Un chantier payé par les ressources locales
Le projet, dont le coût total est estimé à 450 000 dollars américains, est couvert par les recettes fiscales du secteur : taxes, impôts et redevances minières. Cette approche, inscrite dans le Plan quinquennal de développement local 2024-2029, illustre la volonté des autorités de transformer l’économie du territoire à partir de ses propres moyens. Pour les ménages, cela signifie que chaque franc prélevé localement est réinvesti dans des infrastructures qui améliorent directement leur quotidien.
Une moto, des effets en cascade pour les ménages
L’arrivée de ce premier engin motorisé n’est pas anecdotique. Elle réduit le temps de trajet pour les personnes, mais aussi pour les marchandises. Les produits agricoles, souvent perdus faute de débouchés, pourront être évacués plus rapidement vers les centres de consommation. Cela devrait limiter les pertes post-récolte et augmenter les revenus des cultivateurs. De même, l’accès aux biens de première nécessité, comme le sel ou le savon, devient moins coûteux car le transport n’est plus exclusivement assuré à dos d’homme.

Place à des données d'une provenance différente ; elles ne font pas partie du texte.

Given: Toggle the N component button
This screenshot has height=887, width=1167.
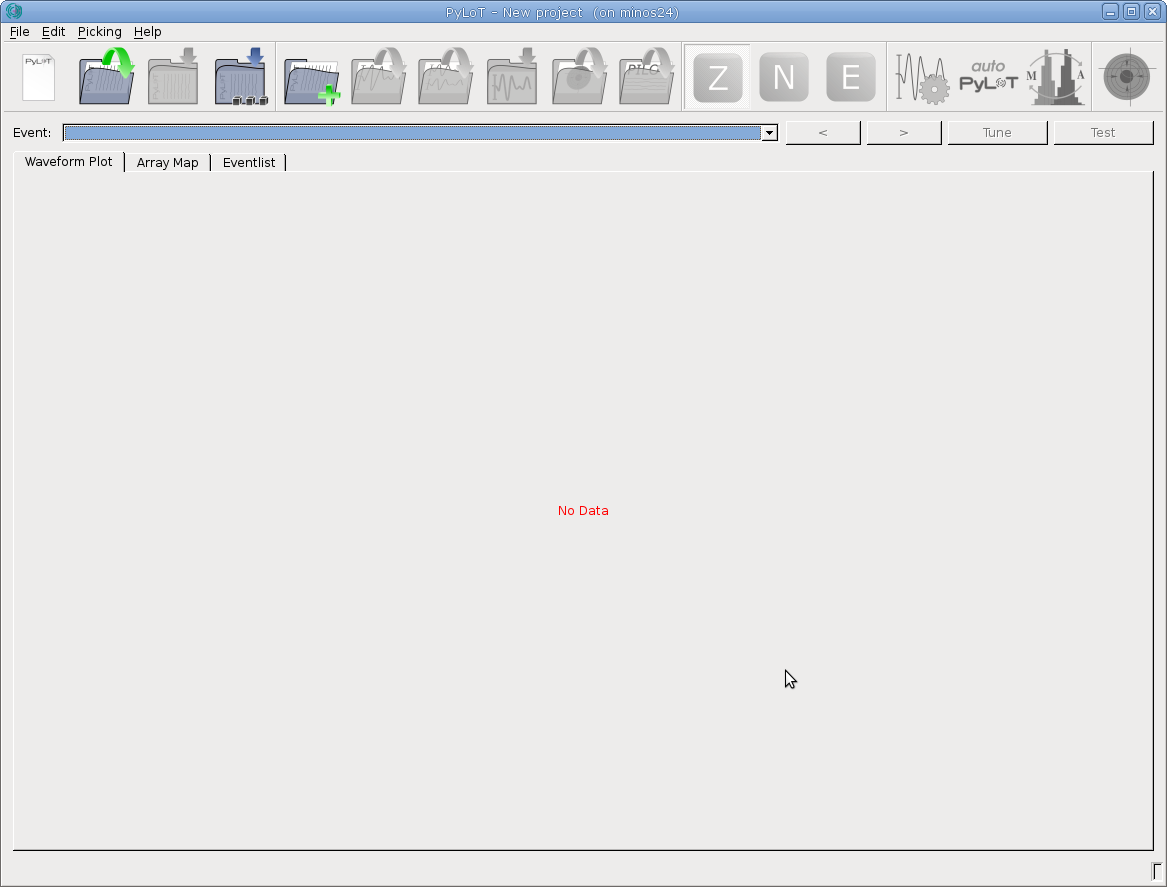Looking at the screenshot, I should (x=784, y=78).
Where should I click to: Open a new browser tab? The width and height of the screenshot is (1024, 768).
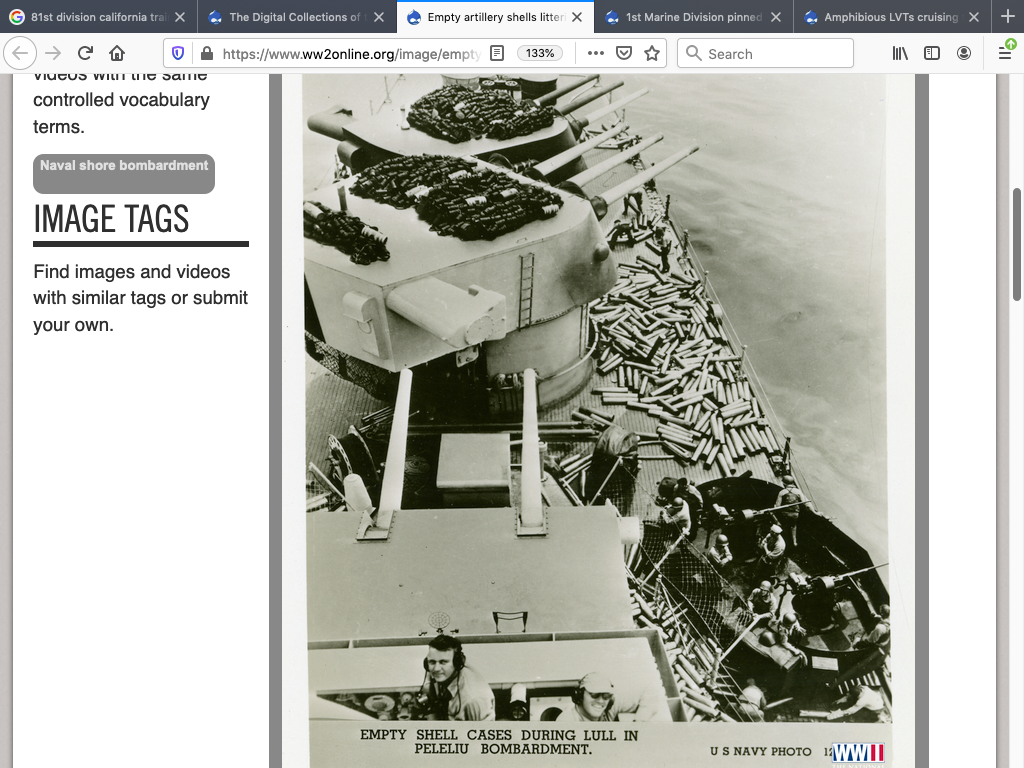click(1007, 17)
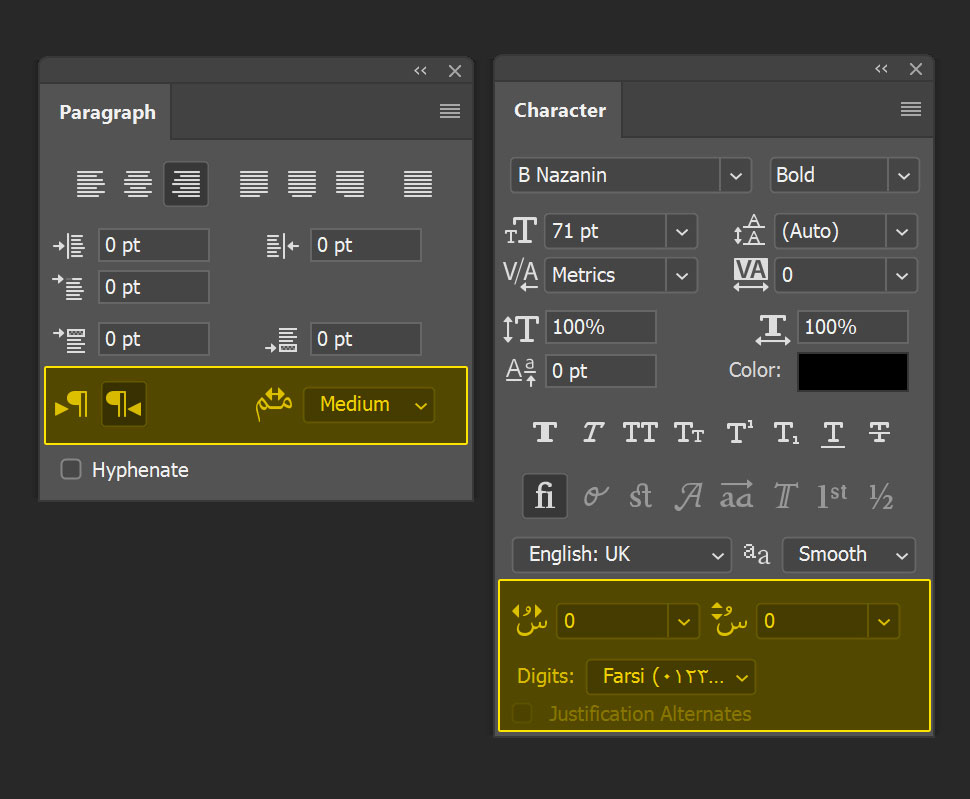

Un maillage routier pensé pour durer
Le chef du secteur des Wanianga, le Dr Descartes Akilimali Bamwisho, explique que cette première phase n’est qu’une étape. L’objectif est de raccorder l’axe Buhimba-Ntoto au réseau Walikale-Centre-Ngora, puis, à terme, de rejoindre la cité de Nyabiondo, dans le territoire voisin de Masisi. Cette interconnexion territoriale vise à créer un véritable corridor économique local, où les flux de personnes et de biens ne seront plus entravés par l’absence de routes.
Prochaine étape : des ponts pour les poids lourds
Moins d’une dizaine de kilomètres restent à aménager pour assurer la continuité du tracé. Mais les autorités préparent déjà la deuxième phase, consacrée aux travaux de génie civil : construction de ponts et de bacs pour franchir les cours d’eau, aménagement des zones marécageuses et creusement de caniveaux. Ces ouvrages permettront le passage sécurisé des véhicules de grand gabarit, condition indispensable pour que le commerce prenne une autre dimension et que les prix des denrées baissent durablement.